* _About this task_:
Return only the lines of the listing below that run from the line with "This screenshot has height=472, width=615." through the line with "Given: Expand the Область поиска dropdown", both ends included, exactly as written.

* _Data supplied_:
──────
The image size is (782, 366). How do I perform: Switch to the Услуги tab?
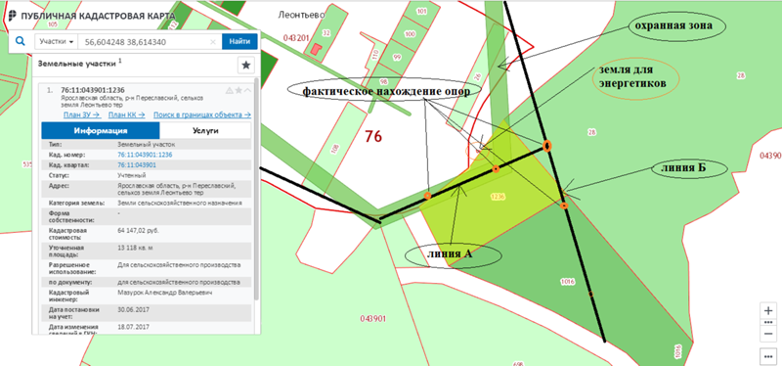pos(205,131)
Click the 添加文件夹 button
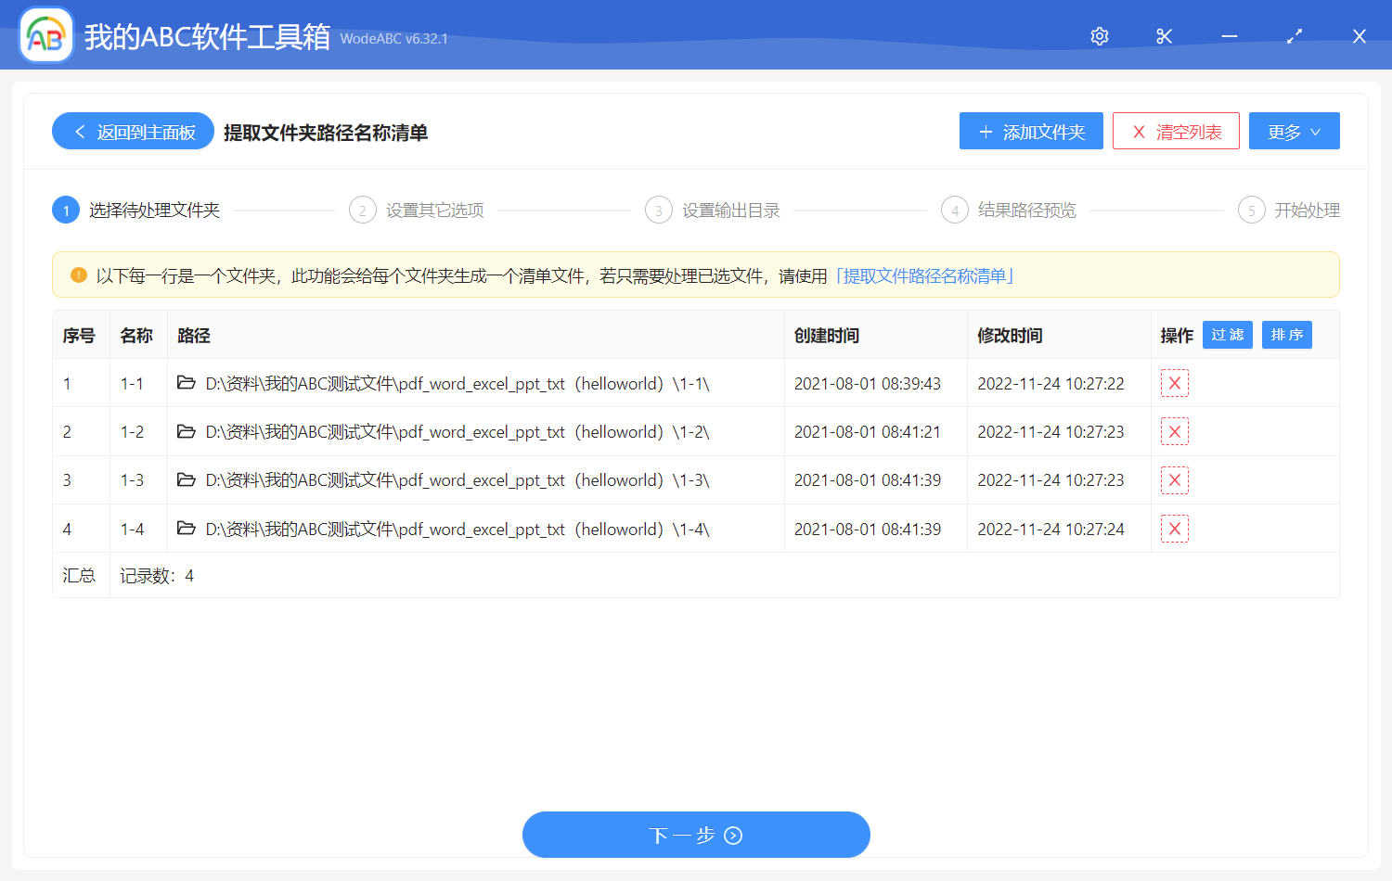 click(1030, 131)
──────
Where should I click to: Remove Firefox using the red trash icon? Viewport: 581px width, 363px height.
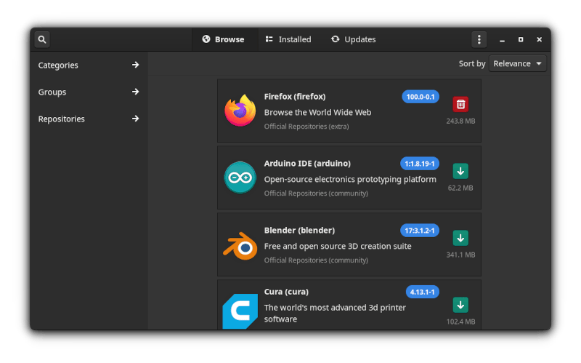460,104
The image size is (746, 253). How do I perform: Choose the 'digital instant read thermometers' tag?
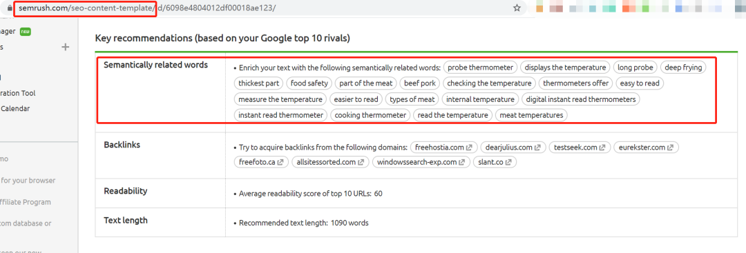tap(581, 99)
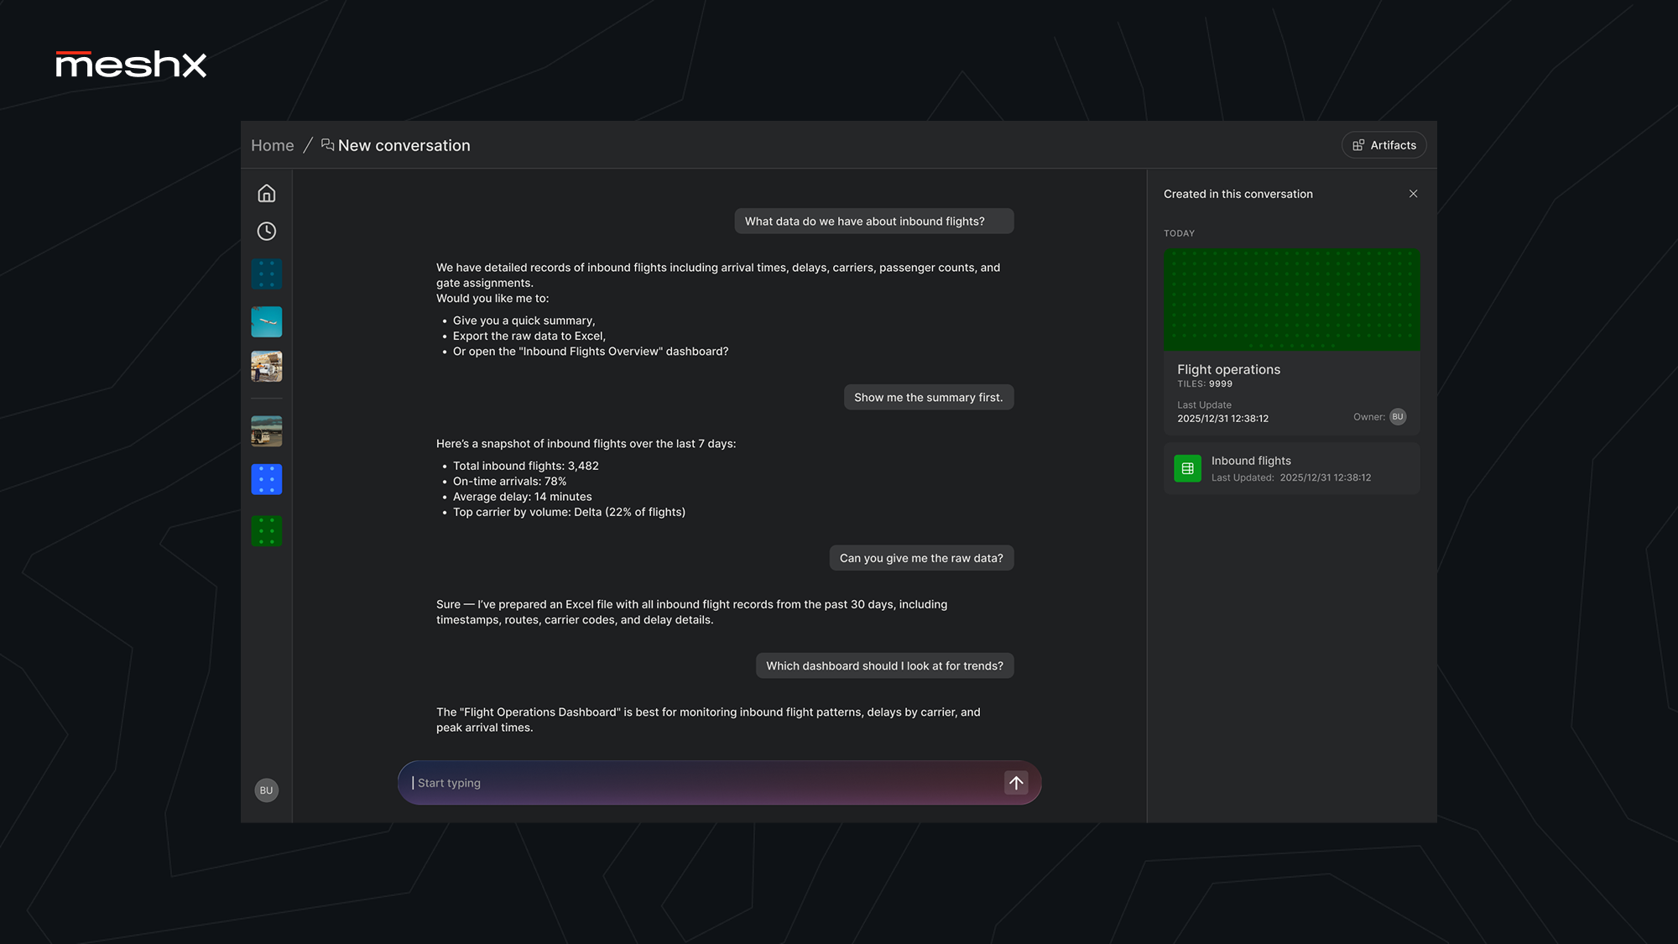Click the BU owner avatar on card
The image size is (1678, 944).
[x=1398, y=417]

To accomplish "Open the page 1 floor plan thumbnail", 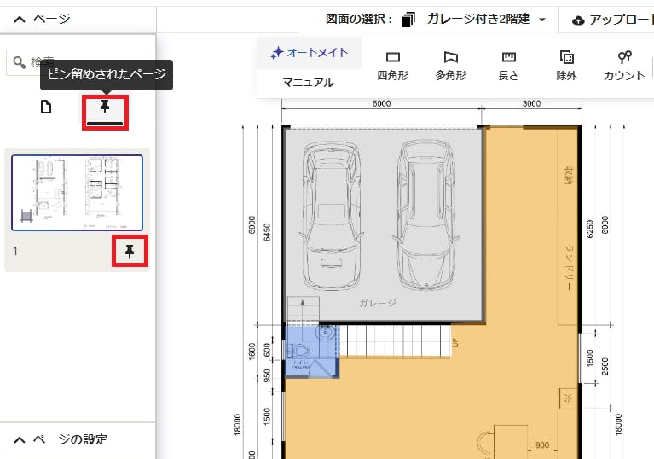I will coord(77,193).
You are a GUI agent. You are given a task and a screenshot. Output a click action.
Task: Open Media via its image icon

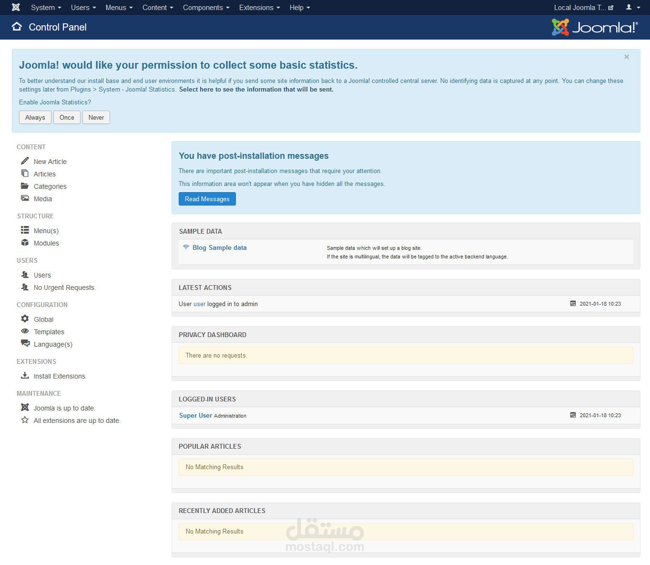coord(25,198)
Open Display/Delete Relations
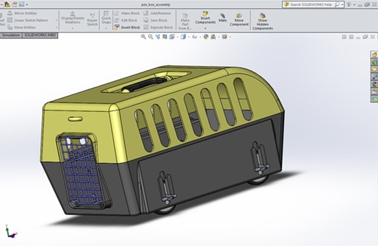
──────
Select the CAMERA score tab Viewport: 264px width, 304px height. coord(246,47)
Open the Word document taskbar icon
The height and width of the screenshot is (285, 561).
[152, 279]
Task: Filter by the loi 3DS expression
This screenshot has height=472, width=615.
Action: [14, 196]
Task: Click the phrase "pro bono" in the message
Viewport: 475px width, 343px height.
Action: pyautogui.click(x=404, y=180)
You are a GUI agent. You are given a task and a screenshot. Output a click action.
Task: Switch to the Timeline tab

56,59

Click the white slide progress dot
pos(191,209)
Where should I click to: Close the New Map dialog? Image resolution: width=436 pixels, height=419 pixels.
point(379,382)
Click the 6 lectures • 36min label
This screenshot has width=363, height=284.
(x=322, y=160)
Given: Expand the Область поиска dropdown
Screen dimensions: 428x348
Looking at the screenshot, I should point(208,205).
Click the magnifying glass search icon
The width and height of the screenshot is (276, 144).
──────
* _Output_:
This screenshot has height=472, width=615.
Action: [14, 196]
Task: Click the phrase "pro bono" in the message
Viewport: 475px width, 343px height.
Action: pyautogui.click(x=404, y=180)
You are a GUI agent. You are given a task and a screenshot. Output a click action.
Task: Switch to the Timeline tab

56,59

Click the white slide progress dot
pos(191,209)
Where should I click to: Close the New Map dialog? Image resolution: width=436 pixels, height=419 pixels.
point(379,382)
Click the 6 lectures • 36min label
This screenshot has width=363, height=284.
(x=322, y=160)
Given: Expand the Область поиска dropdown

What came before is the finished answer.